Tidak berhenti sampai di sini akhlak baik yang diajarkan kepada kita
dengan binatang, bahkan sampai saat menyembelih pun kita diajarkan untuk
tetap berpegang teguh dengan akhlak yang mulia.
إِنَّ اللهَ كَتَبَ الإِحْسَانَ عَلَى كُلِّ شَيئٍ، فَإِذَا قَتَلْتُمْ
فَأَحْسِنُوا القِتْلَةَ، وَإذَا ذَبَحْتُمْ فَأَحْسِنُوا الذِّبْحَ
وَلْيُحِدَّ أَحَدُكُمْ شَفْرَتَهُ فَلْيُرِحْ ذَبِيْحَتَهُ. رواه مسلم
“Sesungguhnya Allah telah mewajibkan perbuatan (ihsan) baik dalam
segala sesuatu, maka bila engkau membunuh, hendaknya kalian membunuh
dengan cara yang baik, dan bila menyembelih, hendaknya menyembelih
dengan cara yang baik, hendaknya kalian menajamkan pisau sembelihannya,
dan hendaknya ia membiarkan binatang sembelihannya hingga tenang
(benar-benar mati, baru dikuliti, dan dipotong-potong)” (HR. Muslim)
Ini sebagian dari hikmah-hikmah yang bisa kita ambil dari amalan
haji, yang kalau kita bisa mengamalkannya, insya Allah haji kita menjadi
haji yang mabrur, karena kita menjalankannya penuh dengan penghayatan
akan apa yang kita amalkan.
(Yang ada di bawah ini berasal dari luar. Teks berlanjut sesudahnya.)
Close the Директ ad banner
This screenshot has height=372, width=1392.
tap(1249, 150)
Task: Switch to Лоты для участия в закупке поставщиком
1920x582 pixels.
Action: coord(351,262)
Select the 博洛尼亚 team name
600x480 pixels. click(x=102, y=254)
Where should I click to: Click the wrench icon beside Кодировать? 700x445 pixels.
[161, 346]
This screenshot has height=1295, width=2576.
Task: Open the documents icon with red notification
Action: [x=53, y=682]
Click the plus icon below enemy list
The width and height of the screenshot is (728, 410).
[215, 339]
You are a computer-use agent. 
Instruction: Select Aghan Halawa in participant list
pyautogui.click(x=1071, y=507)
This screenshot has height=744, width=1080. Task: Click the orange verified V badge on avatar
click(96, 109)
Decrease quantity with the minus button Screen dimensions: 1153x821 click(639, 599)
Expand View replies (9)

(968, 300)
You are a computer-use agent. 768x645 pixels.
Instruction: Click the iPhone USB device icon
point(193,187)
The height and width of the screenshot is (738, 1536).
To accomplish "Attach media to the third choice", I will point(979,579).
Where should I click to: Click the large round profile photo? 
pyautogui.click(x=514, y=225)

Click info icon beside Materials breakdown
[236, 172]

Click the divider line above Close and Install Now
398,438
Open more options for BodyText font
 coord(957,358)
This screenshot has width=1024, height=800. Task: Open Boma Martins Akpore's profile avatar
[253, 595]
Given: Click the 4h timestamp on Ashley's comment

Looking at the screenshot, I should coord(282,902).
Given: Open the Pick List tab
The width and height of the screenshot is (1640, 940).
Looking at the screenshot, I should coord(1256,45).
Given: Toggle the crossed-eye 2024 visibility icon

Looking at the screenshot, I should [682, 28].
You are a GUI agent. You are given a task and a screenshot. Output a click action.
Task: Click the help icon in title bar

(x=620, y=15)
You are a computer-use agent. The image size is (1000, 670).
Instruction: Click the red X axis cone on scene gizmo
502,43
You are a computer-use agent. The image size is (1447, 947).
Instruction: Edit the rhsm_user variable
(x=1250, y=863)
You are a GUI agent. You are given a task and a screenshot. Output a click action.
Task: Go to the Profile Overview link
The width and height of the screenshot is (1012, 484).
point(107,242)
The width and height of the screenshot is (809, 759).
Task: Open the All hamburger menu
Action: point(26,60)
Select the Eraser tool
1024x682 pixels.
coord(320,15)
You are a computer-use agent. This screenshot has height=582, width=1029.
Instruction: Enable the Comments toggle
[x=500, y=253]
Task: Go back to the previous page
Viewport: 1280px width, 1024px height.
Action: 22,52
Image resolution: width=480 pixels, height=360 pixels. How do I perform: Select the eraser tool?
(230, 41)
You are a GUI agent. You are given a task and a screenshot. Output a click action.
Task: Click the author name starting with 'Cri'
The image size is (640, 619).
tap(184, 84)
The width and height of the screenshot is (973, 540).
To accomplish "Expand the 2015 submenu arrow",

Bukan hanya sekedar amalan sakral yang kita
jalani tanpa ada penghayatan dan hikmah yang kita dapatkan.
Pada akhirnya, saya tidak memiliki kata yang lebih indah dari doa:
semoga Allah memberikan taufik dan ‘inayah-Nya kepada pemerintah, dan
kepada kaum muslimin di negeri kita secara umum, jamaah haji secara
khusus, dan semoga ibadah haji mereka menjadi haji yang mabrur, yang
pahalanya adalah surga. Kemudian, saya mengucapkan puja dan puji syukur
kepada Allah ta’ala, dan sholawat serta salam kepada Nabi Muhammad
shallallahu ‘alaihi wa sallam, keluarga, sahabatnya, dan seluruh pengikutnya hingga hari kiamat.
Wallahu a’lam bisshowwab.
***
Penulis: Ustadz Muhammad Arifin Badri, M.A.